# Lecture 5 - Multiple Sequence Alignment

You can use multiple sequence alignment (MSA) to compare homologous gene and protein sequences and understand their evolution.

## Software installation

Let's begin by installing a few packages that will be required.

In [None]:
!mamba install clustalo fasttree -c bioconda -y 

In [None]:
!mamba install -c etetoolkit -y ete3 

### Exercise 1

**Glucose-6-phosphate isomerase** (GPI) is an enzyme involved in the first part of glycolysis responsible for converting glucose-6-phosphate to fructose-6-phosphate:

![stuff](files/R00771.png)

Inside the  `files/` folder you will find the file [gpi.faa](files/gpi.faa) with protein sequences for this enzyme retrieved from different organisms.
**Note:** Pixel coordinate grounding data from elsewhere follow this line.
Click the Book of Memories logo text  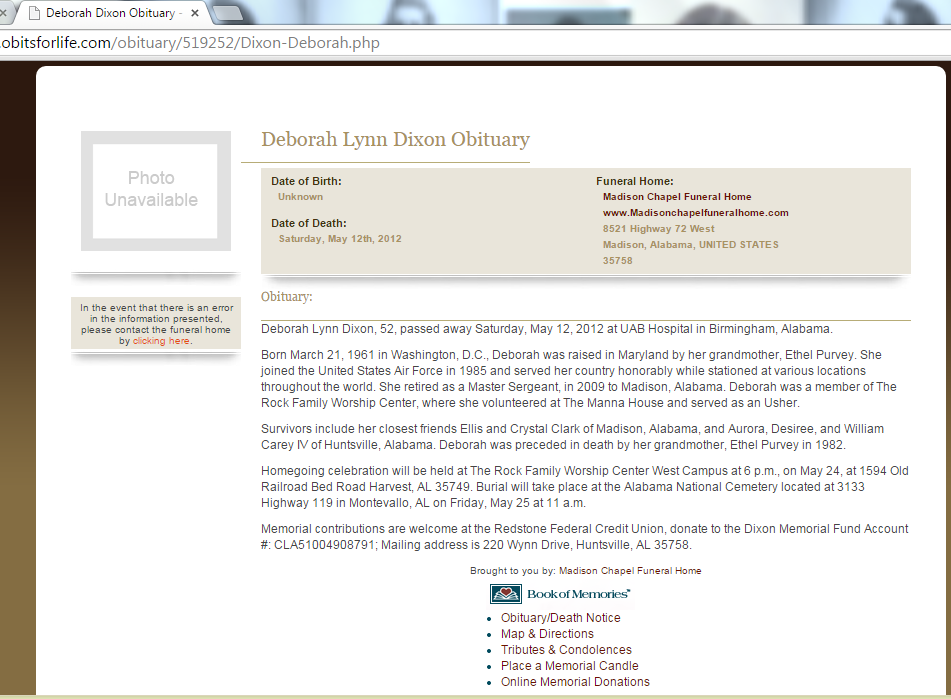click(x=578, y=594)
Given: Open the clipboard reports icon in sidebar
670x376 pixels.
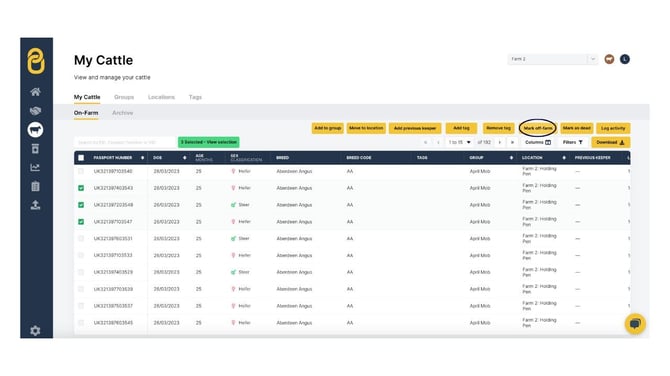Looking at the screenshot, I should [35, 186].
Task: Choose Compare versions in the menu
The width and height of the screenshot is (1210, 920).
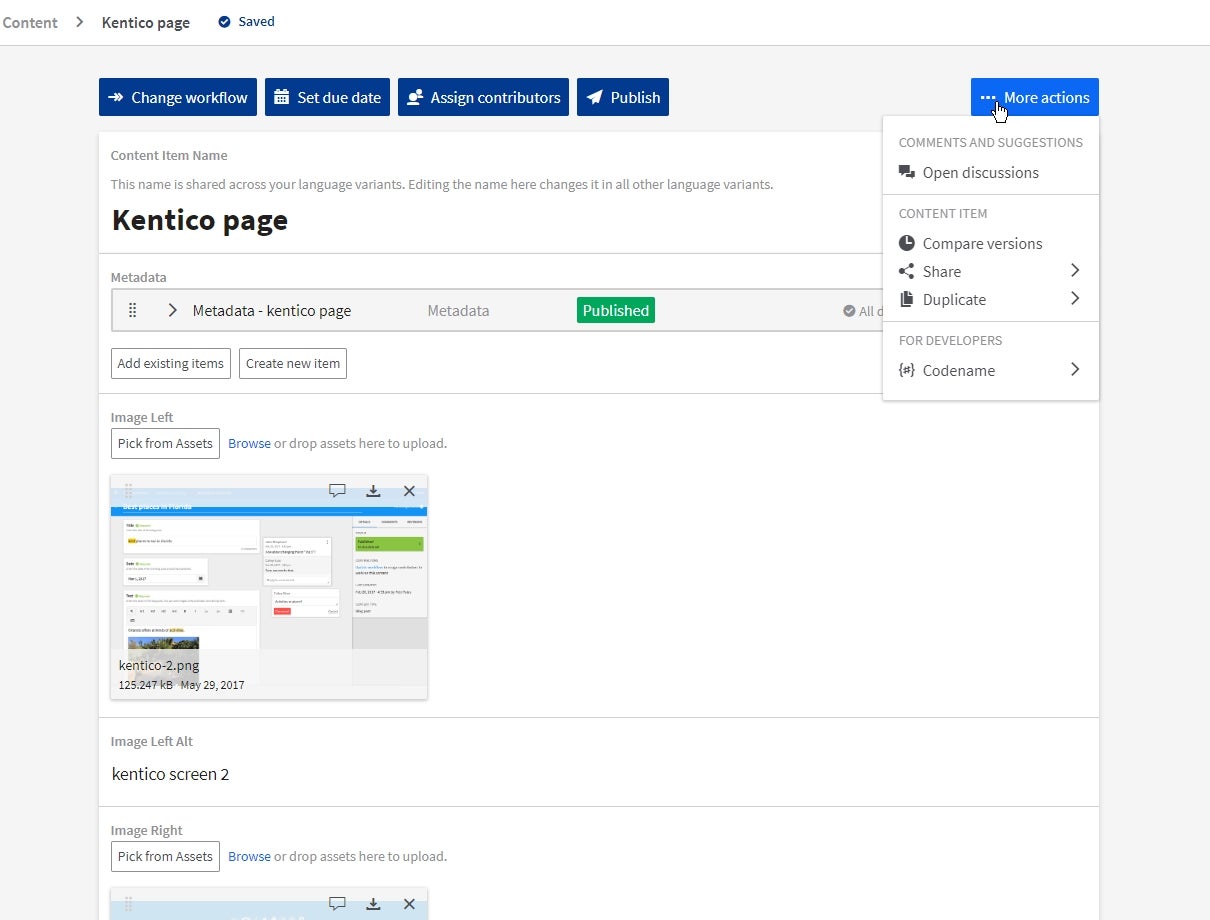Action: coord(981,243)
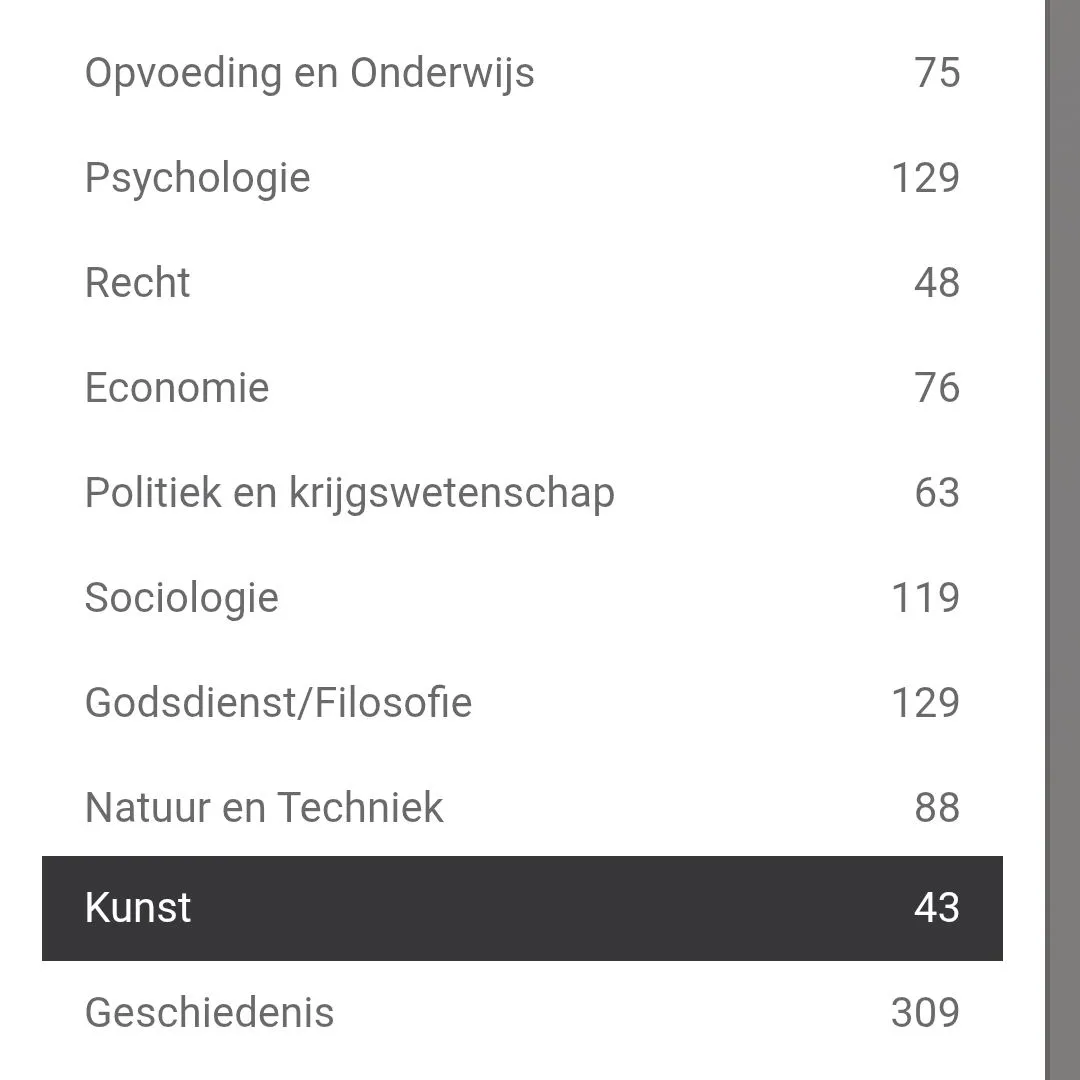Viewport: 1080px width, 1080px height.
Task: Click the count 88 next to Natuur en Techniek
Action: click(937, 807)
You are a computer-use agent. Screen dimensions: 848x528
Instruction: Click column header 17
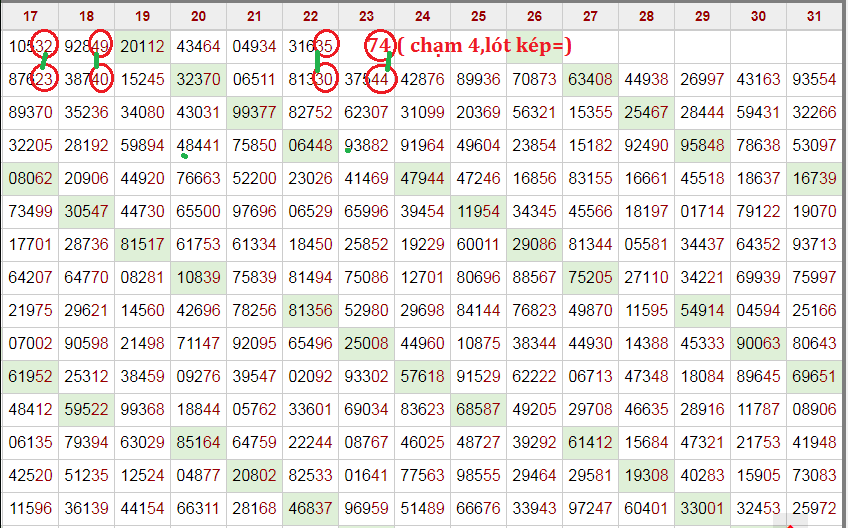click(x=30, y=16)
Let's run an MSA and use that to build a phylogenetic tree.

#### Option 1: 

- Go to [Clustal Omega](https://www.ebi.ac.uk/Tools/msa/clustalo/)
- Upload the fasta file and submit
- Go to *Phylogenetic Tree* and *Download Phylogenetic Tree Data*


#### Option 2:

- Run the command below:

Here is a quick explanation: this command runs Clustal Omega (`clustalo`) and directly sends the result to the FastTree algorithm using unix pipes (`|`), which will redirect (`>`) its output to a file in Newick (`*.nw`) format (commonly used to represent phylogenetic trees). Don't worry if this sounds too complicated. 

In [None]:
!clustalo -i files/gpi.faa | fasttree -quiet > files/gpi_tree.nw 

We can now load this tree using the [ETE Toolkit](http://etetoolkit.org/), a powerful Python library for building and visualizing phylogenetic trees.

In [None]:
from ete3 import Tree

t = Tree('files/gpi_tree.nw')
t.render('%%inline', w=500)

It is possible to configure several visualization parameters. Let's display our tree as a circular tree instead:

In [None]:
from ete3 import TreeStyle

ts = TreeStyle()
ts.mode = 'c'
ts.show_scale = False
t.render('%%inline', w=500, tree_style=ts)

**Discussion point:**
- Consider the connections in the tree. Is this what you would expect?

----------

### Exercise 2:

**ATP synthase** is a transmembrane protein that uses an electrochemical proton gradient to store energy as ATP. It is a complex portein composed of multiple subunits. 

![ATP synthase](files/atps.png)

Inside the  `files/` folder you will find the file [atps_a.faa](files/atps_a.faa) that contains protein sequences for the **subunit a** of the enzyme complex retrieved from different organisms. Let's repeat the previous exercise using this protein. Again you have two options:

#### Option 1: 

- Go to [Clustal Omega](https://www.ebi.ac.uk/Tools/msa/clustalo/)
- Upload the fasta file and submit
- Go to *Phylogenetic Tree* and *Download Phylogenetic Tree Data*


#### Option 2:

- Run the command below:

In [None]:
!clustalo -i files/atps_a.faa | fasttree -quiet > files/atps_tree.nw 

Now it is your turn to load and display the tree using **ETE Toolkit**:

In [None]:
# type your code here...

**Discussion points**:

- Does the phylogenetic tree look similar to the previous one?
- Can you say something about the evolution of the species by looking at the evolution of individual genes?

-----------
### Exercise 3

Ribosomes are universal proteins present in all life forms. They are complex *"molecular machines"* composed of a mixture of RNA (orange) and protein subunits (blue):

![ribosome](files/ribosome.png)

The (non-protein-coding) ribosomal RNA sequences are typically used for phylogenetic identification of species due to their slow evolution rates and widely conserved sequences. In particular, we use the 16S subunit in prokaryotes and the 18S subunit in eukaryotes.

Inside the  `files/` folder you will find the file [18S.fna](files/18S.fna) that contains 18S rRNA sequences for the different organisms we analysed before. Let's once again build a phylogenetic tree.

> Keep in mind that this time we are working with an RNA sequence.

#### Option 1: 

- Go to [Clustal Omega](https://www.ebi.ac.uk/Tools/msa/clustalo/)
- **Change the input format to RNA**
- Upload the fasta file and submit
- Go to *Phylogenetic Tree* and *Download Phylogenetic Tree Data*


#### Option 2:

- Run the command below (note the `-nt` flag):

In [None]:
!clustalo -i files/18S.fna | fasttree -quiet -nt > files/18S_tree.nw 

Load and display the 18S-based phylogenetic tree using **ETE Toolkit**:

In [None]:
# type your code here...

**Discussion points**:

- Does this tree look like what you expected?
- Can you think of a better way to build a phylogenetic *species* tree?